Manteca has one approved STAA route. It starts from the Yosemite Avenue interchange at Highway 99 and runs west to Spreckels Avenue where it turns south. It then goes across the railroad tracks and onto Industrial Park Avenue before turning left on South Main Street and connecting with the 120 Bypass.
Over a decade ago the city was caught up in a snafu when the CHP started ticketing STAA trucks going to and from Spreckels Park distribution centers. Even though the STAA law had been in place for 17 years when the city planned for the truck intense use that involves a large chunk of interstate shippers, they failed to design turn radiuses adequately for the STAA trucks or to obtain STAA classification. Once that was addressed all trucks moving to and from Spreckels Park were legal.
Even Caltrans can fail to account for truck movements. The city and Caltrans went back and forth for years on whether the state would allow traffic signals at Vasconcellos Avenue and East Highway 120. When they finally did OK the signals and completed design work they failed to set back the traffic signals far enough to have a legal right turn radius despite the fact one of the businesses on Vascncellos Avenue is a trucking company.
Given CenterPoint’s promise of 3.1 million square feet of distribution center, there is a high probability some of the trucks accessing the business park’s future tenants will be STAA trucks. By not planning for an STAA route the city is subjecting them to ticketing.
Lopez at epicenter of Lathrop’s effort to secure land to widen Lathrop Road
Since the city has no control over Roth Road to Interstate 5 as it is in Lathrop, that leaves Lathrop Road as the only nearby arterial under Manteca’s control where STAA trucks can access a highway of freeway with a STAA designation.
Then there are the property issues of which Lopez is at the epicenter of with Lathrop’s current plans to widen Lathrop Road to four lanes from Harlan Road to the first bridge over the railroad tracks. Lopez is one of several homeowners that the city needs to acquire land from to complete the 106-foot right of way to accommodate inside lanes of 12 feet in width, curb lanes of 14 feet in width well as landscaping between the curb and sidewalk plus a landscaped median
The widening will eliminate on-street parking, require her and others to make right turns into their property by slowing down in the travel lane, and bring the roadway closer to her front door. Lopez said she has been told she will lose the home delivery of mail and that a solution has yet to be worked out on how the garbage will be collected each week given the solid waste truck would have to stop and block a travel lane to collect cans.

▶ DATA EXCERPTS:

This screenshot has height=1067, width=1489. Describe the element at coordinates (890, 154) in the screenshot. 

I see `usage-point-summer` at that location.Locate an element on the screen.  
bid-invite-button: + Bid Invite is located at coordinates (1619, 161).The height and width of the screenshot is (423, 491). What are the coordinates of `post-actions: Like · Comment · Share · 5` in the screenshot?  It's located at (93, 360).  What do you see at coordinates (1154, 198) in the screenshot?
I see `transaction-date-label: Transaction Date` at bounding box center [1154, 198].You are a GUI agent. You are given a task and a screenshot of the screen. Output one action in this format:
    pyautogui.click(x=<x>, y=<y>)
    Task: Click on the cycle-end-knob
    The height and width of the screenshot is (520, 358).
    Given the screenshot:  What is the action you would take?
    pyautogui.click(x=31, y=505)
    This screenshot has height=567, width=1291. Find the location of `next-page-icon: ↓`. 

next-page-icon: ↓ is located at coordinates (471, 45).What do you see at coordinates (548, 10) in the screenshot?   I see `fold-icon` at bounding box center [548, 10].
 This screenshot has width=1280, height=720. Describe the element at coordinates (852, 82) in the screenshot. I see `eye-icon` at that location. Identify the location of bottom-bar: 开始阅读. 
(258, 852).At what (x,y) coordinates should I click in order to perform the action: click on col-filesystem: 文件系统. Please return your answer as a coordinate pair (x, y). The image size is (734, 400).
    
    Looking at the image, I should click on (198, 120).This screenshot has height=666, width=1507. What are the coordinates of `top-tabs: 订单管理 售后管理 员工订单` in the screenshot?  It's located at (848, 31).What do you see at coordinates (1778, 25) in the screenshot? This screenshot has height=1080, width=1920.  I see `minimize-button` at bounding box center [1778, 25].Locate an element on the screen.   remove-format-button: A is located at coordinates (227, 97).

▶ EXERCISE SET:
1: Do these statements agree with the article on Manteca's STAA truck route? Answer yes or no for each and quote the words from the article that decide it.
(a) Manteca has two approved STAA routes.
(b) Lathrop plans to widen Lathrop Road to four lanes from Harlan Road to the first bridge over the railroad tracks.
(c) The Lathrop Road widening will add on-street parking.
2: According to the article on Manteca's STAA truck route, why is Lathrop Road the only nearby arterial under Manteca's control where STAA trucks can reach a highway? Answer in one to three sentences.
3: Resume the article on Manteca's STAA truck route after its last sentence.
The records have nothing to do with the article on Manteca's STAA truck route.

▶ ANSWERS PROVIDED:
1:
(a) No: "Manteca has one approved STAA route."
(b) Yes: "widen Lathrop Road to four lanes from Harlan Road to the first bridge over the railroad tracks"
(c) No: "The widening will eliminate on-street parking"

2: The city has no control over Roth Road to Interstate 5 because that road is in Lathrop. That leaves Lathrop Road as the only nearby arterial under Manteca's control where STAA trucks can reach a highway with an STAA designation.

3:
Lopez contends the City of Lathrop has been less that forthright dealing with her and neighbors that speak only Spanish in their efforts to secure their land. As for observations that some have made that “she should have seen it coming” given the city put in place the two railroad overpasses within the last 12 years, Lopez said past city leaders put heavy emphasis on the fact the bridges were for better emergency access and traffic flow and never said it was precursor to putting in place a STAA route.
The STAA route designation aside, motorists using Lathrop Road in Manteca concerns the city will create safety issues by not widening Lathrop Road when traffic congestion justifies it.
Lathrop Road could
be a repeat of East
Louise Avenue in Manteca
They point to Louise Avenue east of Main Street where it goes from two lanes down to one and then back to two lanes as the city has refrained from using eminent domain to obtain parts of the residential parcels to widen the street.
The City of Manteca’s policy is to wait until the private sector develops property fronting a road and then requiring the developer to pay for the work as well as dedicate the right-of-way. That means it could be a number of decades before Lathrop Road is widened to four lanes despite more traffic being sent down it. Spots where Lathrop Road is widened in front of the Calvary Community Church as well as the fire station outside of the Del Webb community provide an idea of how far the encroachment needs to go into the front yards of existing homes.